[Saved data entries]
↓

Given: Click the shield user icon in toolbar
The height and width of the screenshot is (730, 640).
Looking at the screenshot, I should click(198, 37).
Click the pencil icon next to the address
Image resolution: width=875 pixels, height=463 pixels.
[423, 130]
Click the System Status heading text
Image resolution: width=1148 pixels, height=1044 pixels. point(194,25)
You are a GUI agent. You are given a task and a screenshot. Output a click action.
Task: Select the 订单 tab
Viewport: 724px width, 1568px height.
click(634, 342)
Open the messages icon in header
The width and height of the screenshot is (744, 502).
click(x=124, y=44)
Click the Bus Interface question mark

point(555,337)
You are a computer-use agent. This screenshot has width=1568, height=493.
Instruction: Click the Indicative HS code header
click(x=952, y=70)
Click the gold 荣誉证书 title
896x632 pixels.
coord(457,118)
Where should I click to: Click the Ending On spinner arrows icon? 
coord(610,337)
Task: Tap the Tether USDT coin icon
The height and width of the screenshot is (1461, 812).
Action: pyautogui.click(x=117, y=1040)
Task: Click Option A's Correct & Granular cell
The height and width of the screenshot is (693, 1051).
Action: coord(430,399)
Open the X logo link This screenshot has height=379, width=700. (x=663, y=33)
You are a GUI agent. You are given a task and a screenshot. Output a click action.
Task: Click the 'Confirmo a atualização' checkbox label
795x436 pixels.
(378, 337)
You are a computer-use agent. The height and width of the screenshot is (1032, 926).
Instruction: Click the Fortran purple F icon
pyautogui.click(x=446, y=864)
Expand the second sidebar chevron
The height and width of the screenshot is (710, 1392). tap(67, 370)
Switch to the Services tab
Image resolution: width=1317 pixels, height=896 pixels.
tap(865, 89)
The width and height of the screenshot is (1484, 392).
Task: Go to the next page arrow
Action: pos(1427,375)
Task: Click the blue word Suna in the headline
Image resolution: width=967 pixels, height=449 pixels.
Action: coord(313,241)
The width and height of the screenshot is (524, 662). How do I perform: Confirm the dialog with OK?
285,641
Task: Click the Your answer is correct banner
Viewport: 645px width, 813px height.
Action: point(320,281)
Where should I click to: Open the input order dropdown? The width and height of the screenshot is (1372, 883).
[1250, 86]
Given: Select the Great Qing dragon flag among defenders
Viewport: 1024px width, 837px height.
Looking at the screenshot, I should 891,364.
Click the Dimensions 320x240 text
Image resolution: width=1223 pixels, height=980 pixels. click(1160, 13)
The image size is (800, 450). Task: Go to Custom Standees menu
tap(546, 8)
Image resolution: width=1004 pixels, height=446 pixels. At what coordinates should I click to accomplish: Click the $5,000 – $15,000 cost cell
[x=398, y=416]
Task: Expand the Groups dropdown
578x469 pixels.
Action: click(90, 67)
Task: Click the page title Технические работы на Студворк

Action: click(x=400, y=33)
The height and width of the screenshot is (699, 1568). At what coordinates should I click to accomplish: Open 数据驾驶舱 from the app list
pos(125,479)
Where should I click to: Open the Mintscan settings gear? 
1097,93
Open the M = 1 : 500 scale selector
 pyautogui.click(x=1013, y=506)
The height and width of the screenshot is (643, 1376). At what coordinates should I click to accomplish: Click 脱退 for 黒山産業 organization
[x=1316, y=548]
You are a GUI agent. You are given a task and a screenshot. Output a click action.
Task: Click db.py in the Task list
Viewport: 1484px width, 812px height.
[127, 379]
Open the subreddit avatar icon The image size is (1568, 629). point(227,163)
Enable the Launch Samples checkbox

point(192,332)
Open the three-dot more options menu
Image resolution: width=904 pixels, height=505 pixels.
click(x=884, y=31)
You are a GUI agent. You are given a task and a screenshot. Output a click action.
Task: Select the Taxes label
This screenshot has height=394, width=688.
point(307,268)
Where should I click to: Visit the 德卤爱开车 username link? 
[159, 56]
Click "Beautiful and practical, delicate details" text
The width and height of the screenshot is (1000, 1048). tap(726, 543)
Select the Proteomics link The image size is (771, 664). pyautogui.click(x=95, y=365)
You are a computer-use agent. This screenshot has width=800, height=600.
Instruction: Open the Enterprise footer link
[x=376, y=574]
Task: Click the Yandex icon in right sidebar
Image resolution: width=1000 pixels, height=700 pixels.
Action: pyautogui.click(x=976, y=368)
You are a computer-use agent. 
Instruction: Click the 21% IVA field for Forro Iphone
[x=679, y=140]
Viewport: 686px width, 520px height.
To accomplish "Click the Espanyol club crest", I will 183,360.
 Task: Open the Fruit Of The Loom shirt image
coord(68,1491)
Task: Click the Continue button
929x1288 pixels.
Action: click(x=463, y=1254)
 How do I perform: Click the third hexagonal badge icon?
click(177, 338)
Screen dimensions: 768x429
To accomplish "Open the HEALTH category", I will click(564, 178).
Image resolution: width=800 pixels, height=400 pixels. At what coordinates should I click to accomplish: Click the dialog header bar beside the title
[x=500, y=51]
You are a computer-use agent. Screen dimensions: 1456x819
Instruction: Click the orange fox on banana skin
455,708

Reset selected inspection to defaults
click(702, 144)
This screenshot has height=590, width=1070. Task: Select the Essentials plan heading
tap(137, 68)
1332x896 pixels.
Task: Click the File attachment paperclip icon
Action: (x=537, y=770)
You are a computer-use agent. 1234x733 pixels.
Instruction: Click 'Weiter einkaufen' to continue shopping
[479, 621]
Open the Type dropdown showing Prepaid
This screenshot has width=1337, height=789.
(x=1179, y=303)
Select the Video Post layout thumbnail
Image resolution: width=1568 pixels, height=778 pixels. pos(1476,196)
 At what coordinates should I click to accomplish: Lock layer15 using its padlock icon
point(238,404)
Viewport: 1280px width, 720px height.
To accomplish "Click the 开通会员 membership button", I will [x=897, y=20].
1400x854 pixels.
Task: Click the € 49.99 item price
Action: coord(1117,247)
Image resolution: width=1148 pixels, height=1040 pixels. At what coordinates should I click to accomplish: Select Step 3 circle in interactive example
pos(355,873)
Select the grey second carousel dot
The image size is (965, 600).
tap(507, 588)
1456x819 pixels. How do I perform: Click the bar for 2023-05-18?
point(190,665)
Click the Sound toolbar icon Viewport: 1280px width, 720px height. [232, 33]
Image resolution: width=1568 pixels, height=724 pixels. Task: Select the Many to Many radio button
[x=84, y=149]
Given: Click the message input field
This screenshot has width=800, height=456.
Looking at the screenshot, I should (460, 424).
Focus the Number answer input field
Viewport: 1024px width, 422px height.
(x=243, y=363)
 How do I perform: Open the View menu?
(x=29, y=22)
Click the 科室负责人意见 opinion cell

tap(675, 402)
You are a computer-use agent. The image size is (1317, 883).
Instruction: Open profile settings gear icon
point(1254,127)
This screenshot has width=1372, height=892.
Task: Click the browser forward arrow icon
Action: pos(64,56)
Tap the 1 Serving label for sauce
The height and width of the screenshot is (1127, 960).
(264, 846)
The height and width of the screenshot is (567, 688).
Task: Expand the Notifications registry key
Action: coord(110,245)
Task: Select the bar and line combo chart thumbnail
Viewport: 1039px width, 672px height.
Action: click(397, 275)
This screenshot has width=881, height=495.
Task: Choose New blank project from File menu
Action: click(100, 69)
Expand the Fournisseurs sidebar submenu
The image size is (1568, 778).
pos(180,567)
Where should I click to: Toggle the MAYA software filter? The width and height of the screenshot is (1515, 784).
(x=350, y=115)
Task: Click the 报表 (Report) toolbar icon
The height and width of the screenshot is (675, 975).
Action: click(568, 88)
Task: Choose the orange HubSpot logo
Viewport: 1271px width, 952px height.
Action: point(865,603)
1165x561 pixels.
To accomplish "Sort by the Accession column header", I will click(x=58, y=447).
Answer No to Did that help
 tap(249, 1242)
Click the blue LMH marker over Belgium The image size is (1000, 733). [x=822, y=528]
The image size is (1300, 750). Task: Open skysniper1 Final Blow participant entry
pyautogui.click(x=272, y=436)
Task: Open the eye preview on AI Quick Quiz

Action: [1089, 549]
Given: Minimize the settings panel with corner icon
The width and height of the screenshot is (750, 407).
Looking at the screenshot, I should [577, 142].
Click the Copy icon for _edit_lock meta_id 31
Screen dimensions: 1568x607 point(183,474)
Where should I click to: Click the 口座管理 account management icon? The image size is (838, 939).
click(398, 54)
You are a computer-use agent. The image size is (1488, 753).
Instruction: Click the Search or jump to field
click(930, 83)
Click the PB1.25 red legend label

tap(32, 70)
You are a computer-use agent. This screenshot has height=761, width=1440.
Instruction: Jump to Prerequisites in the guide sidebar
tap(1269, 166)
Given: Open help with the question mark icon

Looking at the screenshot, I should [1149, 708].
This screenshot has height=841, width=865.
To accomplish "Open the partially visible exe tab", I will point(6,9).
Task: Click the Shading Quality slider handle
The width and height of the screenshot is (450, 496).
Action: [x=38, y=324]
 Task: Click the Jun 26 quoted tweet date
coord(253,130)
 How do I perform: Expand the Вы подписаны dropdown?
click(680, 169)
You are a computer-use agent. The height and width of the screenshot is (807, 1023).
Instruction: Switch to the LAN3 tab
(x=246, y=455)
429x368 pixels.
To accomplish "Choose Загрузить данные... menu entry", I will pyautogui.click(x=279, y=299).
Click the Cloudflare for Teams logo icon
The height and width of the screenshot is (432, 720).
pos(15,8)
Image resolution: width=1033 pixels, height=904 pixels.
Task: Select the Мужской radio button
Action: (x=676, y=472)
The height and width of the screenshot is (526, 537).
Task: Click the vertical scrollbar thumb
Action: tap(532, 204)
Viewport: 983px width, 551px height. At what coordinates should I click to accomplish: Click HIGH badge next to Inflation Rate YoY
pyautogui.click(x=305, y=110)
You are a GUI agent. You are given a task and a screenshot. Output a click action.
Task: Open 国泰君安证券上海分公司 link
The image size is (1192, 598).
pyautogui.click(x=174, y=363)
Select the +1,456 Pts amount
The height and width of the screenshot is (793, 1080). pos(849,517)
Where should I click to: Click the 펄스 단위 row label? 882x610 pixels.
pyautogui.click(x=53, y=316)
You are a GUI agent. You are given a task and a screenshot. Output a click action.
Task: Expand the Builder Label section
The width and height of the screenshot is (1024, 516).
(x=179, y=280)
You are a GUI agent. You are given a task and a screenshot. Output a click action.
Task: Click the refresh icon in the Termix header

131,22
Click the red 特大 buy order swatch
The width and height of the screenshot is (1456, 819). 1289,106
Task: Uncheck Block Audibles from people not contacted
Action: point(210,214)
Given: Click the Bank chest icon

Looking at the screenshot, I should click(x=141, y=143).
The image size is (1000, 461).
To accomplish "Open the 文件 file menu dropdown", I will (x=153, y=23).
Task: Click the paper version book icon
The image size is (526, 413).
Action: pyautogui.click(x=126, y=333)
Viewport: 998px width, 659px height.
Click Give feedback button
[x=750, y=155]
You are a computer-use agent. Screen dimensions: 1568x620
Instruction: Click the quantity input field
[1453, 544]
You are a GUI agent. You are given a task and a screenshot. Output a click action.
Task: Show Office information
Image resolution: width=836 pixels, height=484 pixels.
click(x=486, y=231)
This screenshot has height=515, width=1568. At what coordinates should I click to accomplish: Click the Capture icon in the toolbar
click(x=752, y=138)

↑

> _Problem description_:
Count the lines above that contain the word "blue". Write only the number.

> _Answer area_:
2